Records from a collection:
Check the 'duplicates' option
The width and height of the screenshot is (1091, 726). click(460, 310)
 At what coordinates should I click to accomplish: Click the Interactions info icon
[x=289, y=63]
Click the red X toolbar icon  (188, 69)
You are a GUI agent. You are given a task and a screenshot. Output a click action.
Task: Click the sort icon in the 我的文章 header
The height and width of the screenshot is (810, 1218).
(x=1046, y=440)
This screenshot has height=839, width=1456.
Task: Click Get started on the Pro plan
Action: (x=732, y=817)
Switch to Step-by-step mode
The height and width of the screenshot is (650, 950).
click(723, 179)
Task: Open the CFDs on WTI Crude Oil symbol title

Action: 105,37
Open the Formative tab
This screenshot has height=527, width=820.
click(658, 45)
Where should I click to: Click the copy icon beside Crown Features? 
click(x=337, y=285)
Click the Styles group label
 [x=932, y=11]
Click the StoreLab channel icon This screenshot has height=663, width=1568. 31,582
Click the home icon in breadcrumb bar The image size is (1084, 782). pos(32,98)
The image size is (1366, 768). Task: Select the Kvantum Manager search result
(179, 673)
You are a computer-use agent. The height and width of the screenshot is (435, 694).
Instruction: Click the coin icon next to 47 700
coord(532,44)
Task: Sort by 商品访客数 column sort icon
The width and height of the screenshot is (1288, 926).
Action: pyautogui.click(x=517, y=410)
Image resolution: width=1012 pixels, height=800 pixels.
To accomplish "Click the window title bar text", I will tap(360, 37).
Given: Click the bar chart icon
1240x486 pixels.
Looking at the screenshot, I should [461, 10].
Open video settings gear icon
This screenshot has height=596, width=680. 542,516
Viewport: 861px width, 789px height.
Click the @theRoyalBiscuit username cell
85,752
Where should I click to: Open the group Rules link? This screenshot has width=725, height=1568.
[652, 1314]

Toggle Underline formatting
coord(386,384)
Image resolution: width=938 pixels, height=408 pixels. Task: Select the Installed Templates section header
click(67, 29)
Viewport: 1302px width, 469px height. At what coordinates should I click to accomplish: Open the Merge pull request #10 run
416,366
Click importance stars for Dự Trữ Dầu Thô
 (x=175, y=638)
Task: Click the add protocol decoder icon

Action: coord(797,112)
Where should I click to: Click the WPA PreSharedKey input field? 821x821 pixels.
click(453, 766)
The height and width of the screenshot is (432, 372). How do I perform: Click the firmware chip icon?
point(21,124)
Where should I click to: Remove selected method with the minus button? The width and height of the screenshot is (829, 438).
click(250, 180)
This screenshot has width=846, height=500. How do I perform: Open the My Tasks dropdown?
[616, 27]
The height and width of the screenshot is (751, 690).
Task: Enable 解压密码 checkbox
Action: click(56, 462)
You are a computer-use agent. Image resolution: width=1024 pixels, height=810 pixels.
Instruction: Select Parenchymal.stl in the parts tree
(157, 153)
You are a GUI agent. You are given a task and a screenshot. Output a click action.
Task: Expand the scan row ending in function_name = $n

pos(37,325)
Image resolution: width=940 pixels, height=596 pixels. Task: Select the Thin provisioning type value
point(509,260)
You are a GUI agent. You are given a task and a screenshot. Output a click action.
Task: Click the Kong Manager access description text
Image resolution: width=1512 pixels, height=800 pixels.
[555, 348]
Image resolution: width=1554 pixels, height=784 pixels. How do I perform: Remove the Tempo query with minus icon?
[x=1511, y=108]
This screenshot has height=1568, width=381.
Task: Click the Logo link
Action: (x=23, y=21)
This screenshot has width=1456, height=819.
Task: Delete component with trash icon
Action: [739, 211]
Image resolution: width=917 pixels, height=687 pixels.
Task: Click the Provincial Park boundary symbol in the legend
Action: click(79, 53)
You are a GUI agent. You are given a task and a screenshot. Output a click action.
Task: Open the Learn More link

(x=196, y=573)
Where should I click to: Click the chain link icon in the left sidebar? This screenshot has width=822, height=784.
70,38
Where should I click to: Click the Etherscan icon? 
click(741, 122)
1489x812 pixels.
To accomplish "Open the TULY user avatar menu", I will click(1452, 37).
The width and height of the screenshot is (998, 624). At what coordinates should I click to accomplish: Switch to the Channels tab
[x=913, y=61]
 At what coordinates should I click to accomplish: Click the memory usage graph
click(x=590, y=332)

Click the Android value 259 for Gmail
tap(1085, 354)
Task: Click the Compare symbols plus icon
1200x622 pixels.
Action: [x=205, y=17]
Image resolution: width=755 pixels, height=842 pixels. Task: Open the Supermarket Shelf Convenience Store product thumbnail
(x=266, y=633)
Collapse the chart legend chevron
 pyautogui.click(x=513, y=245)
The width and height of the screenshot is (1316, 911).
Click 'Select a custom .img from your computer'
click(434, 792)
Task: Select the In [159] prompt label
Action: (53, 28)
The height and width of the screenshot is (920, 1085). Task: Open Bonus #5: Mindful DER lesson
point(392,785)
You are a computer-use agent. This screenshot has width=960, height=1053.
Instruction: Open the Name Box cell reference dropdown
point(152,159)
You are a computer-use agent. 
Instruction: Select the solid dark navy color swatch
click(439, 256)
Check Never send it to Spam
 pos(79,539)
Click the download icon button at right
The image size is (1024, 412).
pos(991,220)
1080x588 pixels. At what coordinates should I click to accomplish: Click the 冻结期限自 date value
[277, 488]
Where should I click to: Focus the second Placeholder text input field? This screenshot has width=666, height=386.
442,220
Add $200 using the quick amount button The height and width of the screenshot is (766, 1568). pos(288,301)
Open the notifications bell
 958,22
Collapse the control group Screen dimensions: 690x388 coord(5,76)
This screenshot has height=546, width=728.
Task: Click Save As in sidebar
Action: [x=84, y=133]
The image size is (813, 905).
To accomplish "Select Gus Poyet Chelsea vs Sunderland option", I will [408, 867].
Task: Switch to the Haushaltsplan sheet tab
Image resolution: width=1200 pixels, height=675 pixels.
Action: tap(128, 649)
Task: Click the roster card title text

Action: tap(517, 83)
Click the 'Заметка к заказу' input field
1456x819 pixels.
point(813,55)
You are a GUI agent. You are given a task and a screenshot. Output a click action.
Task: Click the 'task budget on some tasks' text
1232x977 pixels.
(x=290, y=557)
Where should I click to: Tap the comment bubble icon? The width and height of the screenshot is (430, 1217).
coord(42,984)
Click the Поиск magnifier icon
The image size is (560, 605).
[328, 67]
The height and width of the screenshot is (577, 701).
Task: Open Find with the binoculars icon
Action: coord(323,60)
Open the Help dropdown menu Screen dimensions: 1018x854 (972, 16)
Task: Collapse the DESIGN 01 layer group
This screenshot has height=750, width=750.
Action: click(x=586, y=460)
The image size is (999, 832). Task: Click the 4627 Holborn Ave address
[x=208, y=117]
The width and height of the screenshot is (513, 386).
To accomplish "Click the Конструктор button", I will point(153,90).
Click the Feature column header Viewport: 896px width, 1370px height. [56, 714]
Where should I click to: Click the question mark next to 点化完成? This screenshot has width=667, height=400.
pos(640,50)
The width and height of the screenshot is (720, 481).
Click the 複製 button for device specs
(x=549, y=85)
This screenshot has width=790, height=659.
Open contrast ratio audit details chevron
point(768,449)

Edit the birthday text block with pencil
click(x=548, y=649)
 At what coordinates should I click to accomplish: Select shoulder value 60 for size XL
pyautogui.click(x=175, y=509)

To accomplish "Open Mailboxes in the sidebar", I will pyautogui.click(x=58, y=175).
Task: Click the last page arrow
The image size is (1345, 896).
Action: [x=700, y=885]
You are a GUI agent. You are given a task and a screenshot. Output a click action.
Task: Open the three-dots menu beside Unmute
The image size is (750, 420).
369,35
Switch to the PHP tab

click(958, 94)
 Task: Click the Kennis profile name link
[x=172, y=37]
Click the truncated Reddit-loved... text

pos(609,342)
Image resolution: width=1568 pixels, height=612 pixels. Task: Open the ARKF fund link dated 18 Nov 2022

#### Your objective
Word for word, restate the lines above.

#### Finished task
Check the 'duplicates' option
The width and height of the screenshot is (1091, 726). click(460, 310)
 At what coordinates should I click to accomplish: Click the Interactions info icon
[x=289, y=63]
Click the red X toolbar icon  (188, 69)
You are a GUI agent. You are given a task and a screenshot. Output a click action.
Task: Click the sort icon in the 我的文章 header
The height and width of the screenshot is (810, 1218).
(x=1046, y=440)
This screenshot has height=839, width=1456.
Task: Click Get started on the Pro plan
Action: (x=732, y=817)
Switch to Step-by-step mode
The height and width of the screenshot is (650, 950).
click(723, 179)
Task: Open the CFDs on WTI Crude Oil symbol title

Action: 105,37
Open the Formative tab
This screenshot has height=527, width=820.
click(658, 45)
Where should I click to: Click the copy icon beside Crown Features? 
click(x=337, y=285)
Click the Styles group label
 [x=932, y=11]
Click the StoreLab channel icon This screenshot has height=663, width=1568. 31,582
Click the home icon in breadcrumb bar The image size is (1084, 782). pos(32,98)
The image size is (1366, 768). Task: Select the Kvantum Manager search result
(179, 673)
You are a computer-use agent. The height and width of the screenshot is (435, 694).
Instruction: Click the coin icon next to 47 700
coord(532,44)
Task: Sort by 商品访客数 column sort icon
The width and height of the screenshot is (1288, 926).
Action: pyautogui.click(x=517, y=410)
Image resolution: width=1012 pixels, height=800 pixels.
To accomplish "Click the window title bar text", I will tap(360, 37).
Given: Click the bar chart icon
1240x486 pixels.
Looking at the screenshot, I should [461, 10].
Open video settings gear icon
This screenshot has height=596, width=680. 542,516
Viewport: 861px width, 789px height.
Click the @theRoyalBiscuit username cell
85,752
Where should I click to: Open the group Rules link? This screenshot has width=725, height=1568.
[652, 1314]

Toggle Underline formatting
coord(386,384)
Image resolution: width=938 pixels, height=408 pixels. Task: Select the Installed Templates section header
click(67, 29)
Viewport: 1302px width, 469px height. At what coordinates should I click to accomplish: Open the Merge pull request #10 run
416,366
Click importance stars for Dự Trữ Dầu Thô
 (x=175, y=638)
Task: Click the add protocol decoder icon

Action: coord(797,112)
Where should I click to: Click the WPA PreSharedKey input field? 821x821 pixels.
click(453, 766)
The height and width of the screenshot is (432, 372). How do I perform: Click the firmware chip icon?
point(21,124)
Where should I click to: Remove selected method with the minus button? The width and height of the screenshot is (829, 438).
click(250, 180)
This screenshot has width=846, height=500. How do I perform: Open the My Tasks dropdown?
[616, 27]
The height and width of the screenshot is (751, 690).
Task: Enable 解压密码 checkbox
Action: click(56, 462)
You are a computer-use agent. Image resolution: width=1024 pixels, height=810 pixels.
Instruction: Select Parenchymal.stl in the parts tree
(157, 153)
You are a GUI agent. You are given a task and a screenshot. Output a click action.
Task: Expand the scan row ending in function_name = $n

pos(37,325)
Image resolution: width=940 pixels, height=596 pixels. Task: Select the Thin provisioning type value
point(509,260)
You are a GUI agent. You are given a task and a screenshot. Output a click action.
Task: Click the Kong Manager access description text
Image resolution: width=1512 pixels, height=800 pixels.
[555, 348]
Image resolution: width=1554 pixels, height=784 pixels. How do I perform: Remove the Tempo query with minus icon?
[x=1511, y=108]
This screenshot has height=1568, width=381.
Task: Click the Logo link
Action: (x=23, y=21)
This screenshot has width=1456, height=819.
Task: Delete component with trash icon
Action: [739, 211]
Image resolution: width=917 pixels, height=687 pixels.
Task: Click the Provincial Park boundary symbol in the legend
Action: click(79, 53)
You are a GUI agent. You are given a task and a screenshot. Output a click action.
Task: Open the Learn More link

(x=196, y=573)
Where should I click to: Click the chain link icon in the left sidebar? This screenshot has width=822, height=784.
70,38
Where should I click to: Click the Etherscan icon? 
click(741, 122)
1489x812 pixels.
To accomplish "Open the TULY user avatar menu", I will click(1452, 37).
The width and height of the screenshot is (998, 624). At what coordinates should I click to accomplish: Switch to the Channels tab
[x=913, y=61]
 At what coordinates should I click to accomplish: Click the memory usage graph
click(x=590, y=332)

Click the Android value 259 for Gmail
tap(1085, 354)
Task: Click the Compare symbols plus icon
1200x622 pixels.
Action: [x=205, y=17]
Image resolution: width=755 pixels, height=842 pixels. Task: Open the Supermarket Shelf Convenience Store product thumbnail
(x=266, y=633)
Collapse the chart legend chevron
 pyautogui.click(x=513, y=245)
The width and height of the screenshot is (1316, 911).
Click 'Select a custom .img from your computer'
click(434, 792)
Task: Select the In [159] prompt label
Action: (53, 28)
The height and width of the screenshot is (920, 1085). Task: Open Bonus #5: Mindful DER lesson
point(392,785)
You are a computer-use agent. This screenshot has width=960, height=1053.
Instruction: Open the Name Box cell reference dropdown
point(152,159)
You are a computer-use agent. 
Instruction: Select the solid dark navy color swatch
click(439, 256)
Check Never send it to Spam
 pos(79,539)
Click the download icon button at right
The image size is (1024, 412).
pos(991,220)
1080x588 pixels. At what coordinates should I click to accomplish: Click the 冻结期限自 date value
[277, 488]
Where should I click to: Focus the second Placeholder text input field? This screenshot has width=666, height=386.
442,220
Add $200 using the quick amount button The height and width of the screenshot is (766, 1568). pos(288,301)
Open the notifications bell
 958,22
Collapse the control group Screen dimensions: 690x388 coord(5,76)
This screenshot has height=546, width=728.
Task: Click Save As in sidebar
Action: [x=84, y=133]
The image size is (813, 905).
To accomplish "Select Gus Poyet Chelsea vs Sunderland option", I will [408, 867].
Task: Switch to the Haushaltsplan sheet tab
Image resolution: width=1200 pixels, height=675 pixels.
Action: tap(128, 649)
Task: Click the roster card title text

Action: tap(517, 83)
Click the 'Заметка к заказу' input field
1456x819 pixels.
point(813,55)
You are a GUI agent. You are given a task and a screenshot. Output a click action.
Task: Click the 'task budget on some tasks' text
1232x977 pixels.
(x=290, y=557)
Where should I click to: Tap the comment bubble icon? The width and height of the screenshot is (430, 1217).
coord(42,984)
Click the Поиск magnifier icon
The image size is (560, 605).
[328, 67]
The height and width of the screenshot is (577, 701).
Task: Open Find with the binoculars icon
Action: coord(323,60)
Open the Help dropdown menu Screen dimensions: 1018x854 (972, 16)
Task: Collapse the DESIGN 01 layer group
This screenshot has height=750, width=750.
Action: click(x=586, y=460)
The image size is (999, 832). Task: Click the 4627 Holborn Ave address
[x=208, y=117]
The width and height of the screenshot is (513, 386).
To accomplish "Click the Конструктор button", I will point(153,90).
Click the Feature column header Viewport: 896px width, 1370px height. [56, 714]
Where should I click to: Click the question mark next to 点化完成? This screenshot has width=667, height=400.
pos(640,50)
The width and height of the screenshot is (720, 481).
Click the 複製 button for device specs
(x=549, y=85)
This screenshot has width=790, height=659.
Open contrast ratio audit details chevron
point(768,449)

Edit the birthday text block with pencil
click(x=548, y=649)
 At what coordinates should I click to accomplish: Select shoulder value 60 for size XL
pyautogui.click(x=175, y=509)

To accomplish "Open Mailboxes in the sidebar", I will pyautogui.click(x=58, y=175).
Task: Click the last page arrow
The image size is (1345, 896).
Action: [x=700, y=885]
You are a GUI agent. You are given a task and a screenshot. Output a click action.
Task: Open the three-dots menu beside Unmute
The image size is (750, 420).
369,35
Switch to the PHP tab

click(958, 94)
 Task: Click the Kennis profile name link
[x=172, y=37]
Click the truncated Reddit-loved... text

pos(609,342)
Image resolution: width=1568 pixels, height=612 pixels. Task: Open the ARKF fund link dated 18 Nov 2022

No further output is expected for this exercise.